## Data in this exercise
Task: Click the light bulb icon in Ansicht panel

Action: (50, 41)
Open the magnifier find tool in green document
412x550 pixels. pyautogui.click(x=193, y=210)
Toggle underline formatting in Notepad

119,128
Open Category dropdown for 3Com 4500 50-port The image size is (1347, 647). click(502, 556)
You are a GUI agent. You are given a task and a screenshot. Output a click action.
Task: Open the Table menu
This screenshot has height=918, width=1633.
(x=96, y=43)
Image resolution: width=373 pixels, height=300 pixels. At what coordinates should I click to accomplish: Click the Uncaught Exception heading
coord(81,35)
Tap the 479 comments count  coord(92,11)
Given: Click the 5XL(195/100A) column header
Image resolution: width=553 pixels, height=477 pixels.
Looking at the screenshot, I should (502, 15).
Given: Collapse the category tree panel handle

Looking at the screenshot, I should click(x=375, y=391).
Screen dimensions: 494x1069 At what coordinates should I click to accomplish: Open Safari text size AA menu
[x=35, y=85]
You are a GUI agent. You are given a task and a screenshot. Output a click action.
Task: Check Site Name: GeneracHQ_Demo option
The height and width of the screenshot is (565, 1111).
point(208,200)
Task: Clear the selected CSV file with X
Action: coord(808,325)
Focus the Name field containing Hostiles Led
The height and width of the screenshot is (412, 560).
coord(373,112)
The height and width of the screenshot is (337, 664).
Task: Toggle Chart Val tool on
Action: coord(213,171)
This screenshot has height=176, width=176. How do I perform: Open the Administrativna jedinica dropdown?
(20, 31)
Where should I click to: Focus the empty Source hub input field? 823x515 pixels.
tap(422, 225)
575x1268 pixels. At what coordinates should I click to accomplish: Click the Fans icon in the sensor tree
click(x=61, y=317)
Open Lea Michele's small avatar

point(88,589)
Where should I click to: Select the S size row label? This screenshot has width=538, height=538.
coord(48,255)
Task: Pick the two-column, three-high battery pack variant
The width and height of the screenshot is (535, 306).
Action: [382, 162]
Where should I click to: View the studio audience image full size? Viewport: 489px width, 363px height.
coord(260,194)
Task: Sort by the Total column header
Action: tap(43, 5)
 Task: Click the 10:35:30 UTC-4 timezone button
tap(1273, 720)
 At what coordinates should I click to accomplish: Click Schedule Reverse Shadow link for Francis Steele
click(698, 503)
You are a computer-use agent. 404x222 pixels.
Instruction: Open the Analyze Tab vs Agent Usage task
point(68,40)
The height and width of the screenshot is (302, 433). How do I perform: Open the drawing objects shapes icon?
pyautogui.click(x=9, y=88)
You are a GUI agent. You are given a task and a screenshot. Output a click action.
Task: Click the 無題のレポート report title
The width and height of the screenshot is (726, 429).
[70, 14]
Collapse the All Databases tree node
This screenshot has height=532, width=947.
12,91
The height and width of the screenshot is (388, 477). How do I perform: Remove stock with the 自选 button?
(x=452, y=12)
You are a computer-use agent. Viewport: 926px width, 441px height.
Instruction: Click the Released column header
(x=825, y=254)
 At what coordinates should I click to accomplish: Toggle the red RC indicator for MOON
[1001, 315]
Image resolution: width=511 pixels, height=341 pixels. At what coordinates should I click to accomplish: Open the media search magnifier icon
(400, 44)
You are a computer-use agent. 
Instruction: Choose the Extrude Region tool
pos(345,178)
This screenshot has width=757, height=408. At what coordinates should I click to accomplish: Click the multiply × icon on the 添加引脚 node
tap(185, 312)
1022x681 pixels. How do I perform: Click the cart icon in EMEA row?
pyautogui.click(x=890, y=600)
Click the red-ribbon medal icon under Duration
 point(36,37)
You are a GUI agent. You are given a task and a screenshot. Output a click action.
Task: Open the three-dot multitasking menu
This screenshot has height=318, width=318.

## Problem details
Where does "three" appear in the records above? Copy each line that holds it.

## Answer section
Task: Pick the two-column, three-high battery pack variant
Task: Open the three-dot multitasking menu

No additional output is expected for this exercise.